КРАПИВА републикует статью Романа Осминкина из нового, сдвоенного (43-44) номера журнала Театр., посвященного левой идее. Статья вошла в блок материалов «Исполнение знания», подготовленный Мариной Исраиловой и посвященный политикам знания и его перформативности в контексте темы номера.

Благодарим редакцию журнала Театр. за возможность опубликовать этот текст в КРАПИВЕ.

Альтернативные формы художественного производства знания и (само)образования в российском современном искусстве: в поисках выхода из ловушек институциональных логик в условиях когнитивного капитализма.

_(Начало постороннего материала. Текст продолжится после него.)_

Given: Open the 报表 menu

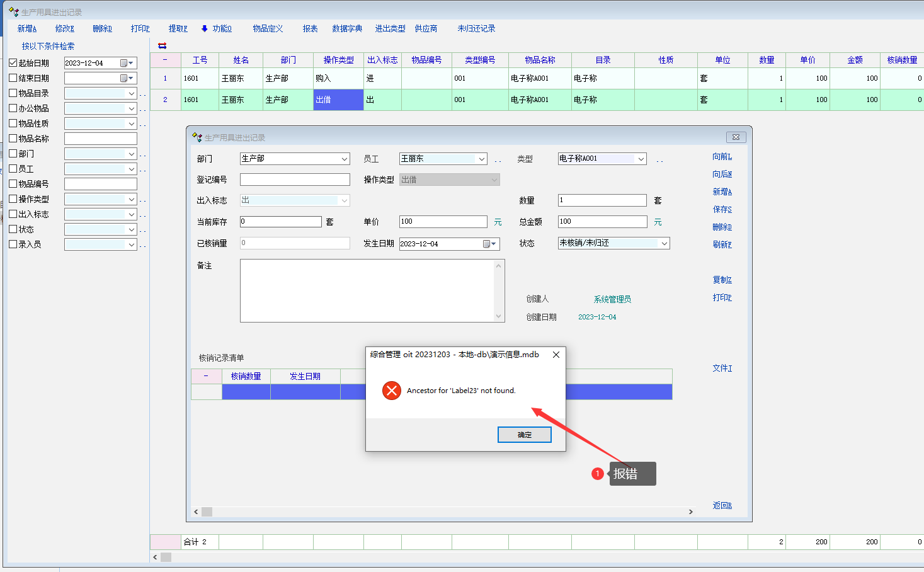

В первое постсоветское десятилетие современное искусство столкнулось с девальвацией и распадом советских официальных институций и старых образовательных моделей. Официальное художественное образование с его забюрократизированностью и цензурой, стало нерелевантным, но новые институции еще только предстояло создать. Одновременно с этим, границы художественной практики были радикально разомкнуты в публичное пространство, искусство определялось как способ совместного проживания, где актуальными формами художественного высказывания становились перформанс, акция, новопроцессуальный театр с их ставкой на живое общение, телесный опыт, игровую импровизацию, провокацию и трансгрессию. Прошедшие школу квартирных мастерских и кухонных диспутов неподцензурные художники, поэты, интеллектуалы вместе с молодым поколением творцов культивировали «практики общения» и с энтузиазмом вовлекались в мифо- и жизнетворчество. Художественная инициация и обретение новых связей и знаний происходили в тусовках (термин Виктора Мизиано), сквотах и первых галереях, работающих по принципу artist-run spaces. Среди подобных эфемерных, постисторических феноменов выделялись такие квази-образовательные инициативы, как Свободный Университет, Школа Юрия Соболева, Новая академия изящных искусств Тимура Новикова, Школа авангардизма Авдея Тер-Оганяна. Эти школы носили универсалистский характер, присущий просвещенческому советскому проекту, но в виду идеологического окостенения и вырождения последнего, они скорее пародировали его, будто пытаясь сыграть на еще теплящемся престиже науки в общественном сознании. От академий и университетов их отличали демократичность, свободный дискурсивный формат, ставка на игровые и перформативные модели обучения, отсутствие дистанции или обыгрывание оной между учениками и учителем, рефлексия своих этических оснований и телесного соприсутствия и смелое применение экспериментальных методик из других областей знания и опыта (интердисциплинарность).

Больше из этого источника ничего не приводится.